What to work on =>
1: In the interview excerpt, where did the essay "America, Your Food Is So Gay" first appear?
2: Reproduce part of the interview excerpt word for word, starting with "I quit my last" and going on through "freelancer as well.".

Source extract =>
It's run by this Zen Buddhist group in San Francisco. They had a farm North of the city. It's an amazing moment. He took me to lunch there, and I had this cliched epiphany, I guess, this salad in front of me like, "Where did these greens come from? I'd never tasted anything like that." I wanted to know how it was all done. It really engaged my curiosity. Eventually, I volunteered at the restaurant on weekends, and then they hired me. That really became an apprenticeship, working at Greens, which was a unique place. I was one of the few non-Zen students who was working there, and there'd be these mindful work periods, quiet work periods, where you're just supposed to be extremely focused on your work.
That started me. I figured I would work there maybe a year, and then I would start writing about food after that. I just got captured by restaurant kitchen life—all of those dysfunctional family stories that we've all read and heard. Eventually, after a few years in, I started writing for the Sentinel, writing for this queer paper, but then I didn't leave the kitchen till 2002.
I quit my last kitchen job. I was so broken down just physically. I knew I didn't want my own restaurant. Once you reach a certain level, you're not making any more money. There's nothing you can do. Your body's already starting to just get really tired. I just took a chance. Fortunately, my husband said, just give it a year, see if you can sell stories and I'll pay the bills. It took a couple of years, really, before any story was published, but that began in the local Bay Area, the newspaper ecosystem there and then at the weeklies. That began my career sometimes as a staffer, but also as a freelancer as well.
Laura: Then you did a book on James Beard, right?
John: I did. Yes. The Man Who Ate Too Much in 2020. That really came from the thinking that I had been doing. I wrote an essay, “America, Your Food Is So Gay,” for the print edition of Lucky Peach in 2013. That piece gained resonance, a surprise to me. I won a James Beard award for it. That put me on the map for certain editors of legacy food magazines. I got assignments, and I got an agent. I think my agents and the marketplace were like, "Well, you have success with this essay, ‘America, Your Food Is So Gay’ that takes on James Beard and Craig Claiborne and Richard Olney. Maybe explore that deeper."

I resisted because I wasn't sure that I wanted to immerse myself in research on a biography, but eventually came around to thinking that I did want to write about Beard. There had been two earlier biographies of Beard, but I really wanted to write about his complicated sexuality and how he navigated being one of the best-known figures in American life for a couple of decades really, and how he navigated this private or semi-private life of being gay. That was much more complicated than I anticipated, trying to understand the closet in mid-20th-century America. It's a very complicated concept because he lived in this open secret within New York food, which was a small world.

Information provided =>
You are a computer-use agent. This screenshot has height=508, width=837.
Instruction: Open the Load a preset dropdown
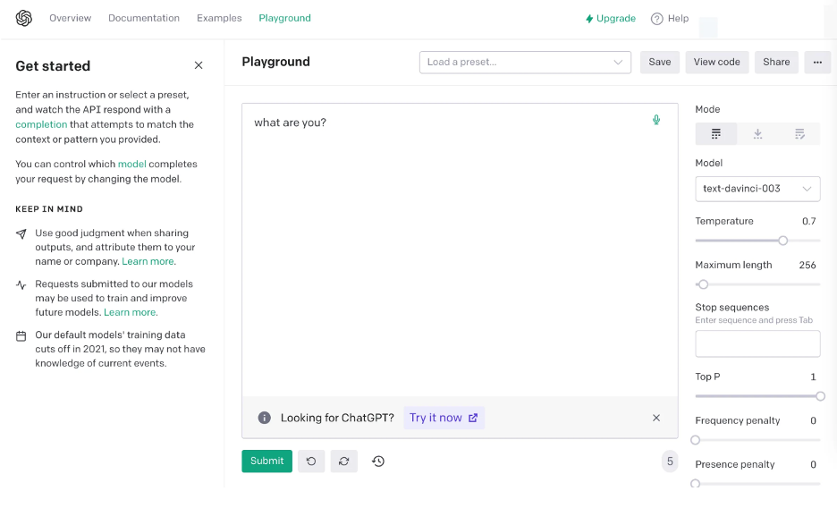tap(525, 62)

Exercise results =>
1: In the print edition of Lucky Peach, in 2013.

2:
I quit my last kitchen job. I was so broken down just physically. I knew I didn't want my own restaurant. Once you reach a certain level, you're not making any more money. There's nothing you can do. Your body's already starting to just get really tired. I just took a chance. Fortunately, my husband said, just give it a year, see if you can sell stories and I'll pay the bills. It took a couple of years, really, before any story was published, but that began in the local Bay Area, the newspaper ecosystem there and then at the weeklies. That began my career sometimes as a staffer, but also as a freelancer as well.